Please duplicate the lines below exactly, from the line containing "The height and width of the screenshot is (270, 586)." through the line containing "Looking at the screenshot, I should (475, 26).", and only those.

────────────────────

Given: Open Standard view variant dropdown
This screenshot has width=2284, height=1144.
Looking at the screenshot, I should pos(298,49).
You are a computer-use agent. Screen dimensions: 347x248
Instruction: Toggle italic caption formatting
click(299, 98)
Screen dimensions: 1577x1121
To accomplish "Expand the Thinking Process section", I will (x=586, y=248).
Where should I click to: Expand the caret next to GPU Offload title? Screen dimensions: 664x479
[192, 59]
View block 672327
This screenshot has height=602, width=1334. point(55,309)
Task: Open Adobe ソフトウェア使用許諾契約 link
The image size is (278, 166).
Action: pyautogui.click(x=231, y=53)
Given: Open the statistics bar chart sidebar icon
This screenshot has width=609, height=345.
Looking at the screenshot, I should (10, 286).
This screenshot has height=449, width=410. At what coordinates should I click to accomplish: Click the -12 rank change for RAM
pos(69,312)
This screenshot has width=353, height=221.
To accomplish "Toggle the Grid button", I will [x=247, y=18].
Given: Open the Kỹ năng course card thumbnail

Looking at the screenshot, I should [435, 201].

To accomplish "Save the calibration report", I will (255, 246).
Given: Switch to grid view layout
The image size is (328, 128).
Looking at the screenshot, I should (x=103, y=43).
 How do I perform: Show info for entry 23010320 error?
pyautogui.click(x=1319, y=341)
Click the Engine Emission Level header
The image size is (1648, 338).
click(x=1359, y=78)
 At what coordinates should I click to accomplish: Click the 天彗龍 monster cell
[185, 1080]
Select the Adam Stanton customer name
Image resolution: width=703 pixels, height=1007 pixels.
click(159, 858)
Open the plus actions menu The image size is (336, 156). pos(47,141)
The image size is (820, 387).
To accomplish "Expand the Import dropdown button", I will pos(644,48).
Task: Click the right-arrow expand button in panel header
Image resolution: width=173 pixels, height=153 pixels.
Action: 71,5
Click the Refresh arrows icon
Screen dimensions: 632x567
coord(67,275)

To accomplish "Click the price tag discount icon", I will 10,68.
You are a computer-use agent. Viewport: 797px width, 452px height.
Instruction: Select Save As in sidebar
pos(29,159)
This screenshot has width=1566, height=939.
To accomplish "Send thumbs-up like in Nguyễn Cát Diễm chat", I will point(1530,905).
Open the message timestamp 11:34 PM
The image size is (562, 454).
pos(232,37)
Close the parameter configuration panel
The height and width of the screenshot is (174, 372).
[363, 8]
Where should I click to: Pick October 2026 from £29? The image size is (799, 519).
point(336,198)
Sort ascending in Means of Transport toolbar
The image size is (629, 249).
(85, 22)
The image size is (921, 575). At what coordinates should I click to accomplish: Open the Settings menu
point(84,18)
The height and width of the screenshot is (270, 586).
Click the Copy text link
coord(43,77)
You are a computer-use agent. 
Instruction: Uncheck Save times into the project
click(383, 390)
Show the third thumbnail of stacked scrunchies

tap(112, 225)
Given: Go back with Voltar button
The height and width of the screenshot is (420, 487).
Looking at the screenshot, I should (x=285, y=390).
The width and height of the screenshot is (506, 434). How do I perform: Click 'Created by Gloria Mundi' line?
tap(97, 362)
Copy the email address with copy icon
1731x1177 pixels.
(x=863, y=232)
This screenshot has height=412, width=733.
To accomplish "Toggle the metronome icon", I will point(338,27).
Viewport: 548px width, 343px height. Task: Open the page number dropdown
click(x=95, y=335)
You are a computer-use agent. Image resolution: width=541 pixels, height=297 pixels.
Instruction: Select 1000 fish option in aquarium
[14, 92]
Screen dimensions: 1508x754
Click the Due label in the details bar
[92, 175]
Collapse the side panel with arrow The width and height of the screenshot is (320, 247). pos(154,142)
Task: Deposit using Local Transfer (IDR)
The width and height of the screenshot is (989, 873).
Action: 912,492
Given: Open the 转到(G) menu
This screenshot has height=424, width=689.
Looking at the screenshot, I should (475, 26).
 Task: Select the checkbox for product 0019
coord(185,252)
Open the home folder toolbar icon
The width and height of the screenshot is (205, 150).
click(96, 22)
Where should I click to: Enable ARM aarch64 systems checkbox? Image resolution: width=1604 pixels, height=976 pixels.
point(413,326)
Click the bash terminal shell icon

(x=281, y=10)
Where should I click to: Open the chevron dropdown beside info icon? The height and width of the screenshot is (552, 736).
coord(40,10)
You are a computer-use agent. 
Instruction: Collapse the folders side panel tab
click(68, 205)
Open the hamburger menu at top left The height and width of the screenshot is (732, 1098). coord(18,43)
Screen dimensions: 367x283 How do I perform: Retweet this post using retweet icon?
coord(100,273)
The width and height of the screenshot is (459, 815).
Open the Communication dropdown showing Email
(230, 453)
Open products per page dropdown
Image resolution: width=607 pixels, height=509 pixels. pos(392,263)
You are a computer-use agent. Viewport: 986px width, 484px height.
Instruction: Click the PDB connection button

────────────────────

The solution →
The height and width of the screenshot is (270, 586).
Click the Copy text link
coord(43,77)
You are a computer-use agent. 
Instruction: Uncheck Save times into the project
click(383, 390)
Show the third thumbnail of stacked scrunchies

tap(112, 225)
Given: Go back with Voltar button
The height and width of the screenshot is (420, 487).
Looking at the screenshot, I should (x=285, y=390).
The width and height of the screenshot is (506, 434). How do I perform: Click 'Created by Gloria Mundi' line?
tap(97, 362)
Copy the email address with copy icon
1731x1177 pixels.
(x=863, y=232)
This screenshot has height=412, width=733.
To accomplish "Toggle the metronome icon", I will point(338,27).
Viewport: 548px width, 343px height. Task: Open the page number dropdown
click(x=95, y=335)
You are a computer-use agent. Image resolution: width=541 pixels, height=297 pixels.
Instruction: Select 1000 fish option in aquarium
[14, 92]
Screen dimensions: 1508x754
Click the Due label in the details bar
[92, 175]
Collapse the side panel with arrow The width and height of the screenshot is (320, 247). pos(154,142)
Task: Deposit using Local Transfer (IDR)
The width and height of the screenshot is (989, 873).
Action: 912,492
Given: Open the 转到(G) menu
This screenshot has height=424, width=689.
Looking at the screenshot, I should (475, 26).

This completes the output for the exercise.